** AVAILABLE RECORDS follows **

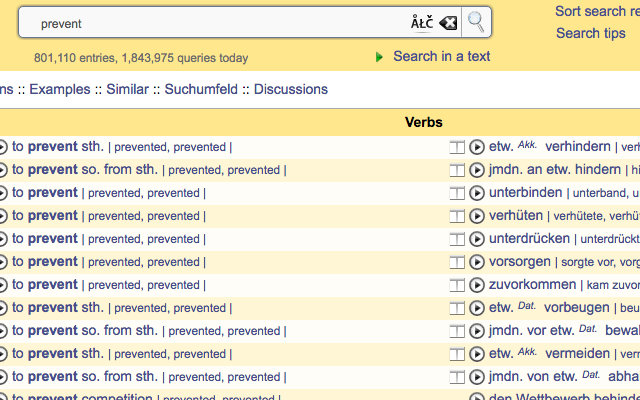Go to the Suchumfeld section
The height and width of the screenshot is (400, 640).
click(201, 89)
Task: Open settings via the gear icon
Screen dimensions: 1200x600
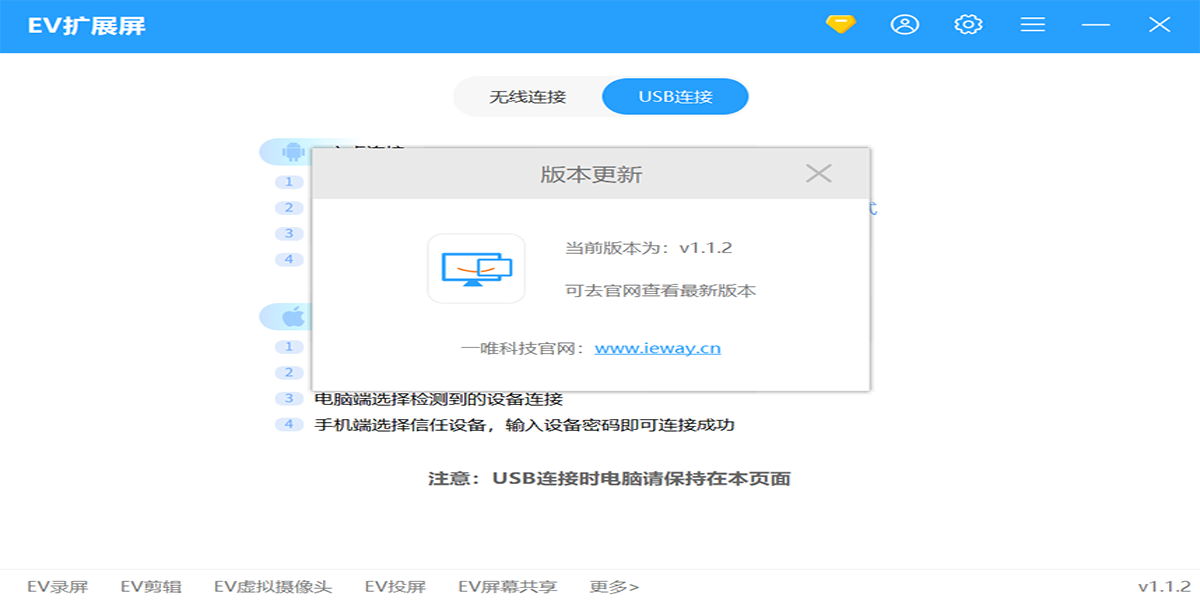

** End of AVAILABLE RECORDS **

→ **WHAT THE EXERCISE ASKS**: For this exercise, set down exactly the lines that run from the line holding "Task: Open settings via the gear icon" to the last line of the records above; include both end lines and omit pictures.

→ **WRITTEN REPLY**:
Task: Open settings via the gear icon
Screen dimensions: 1200x600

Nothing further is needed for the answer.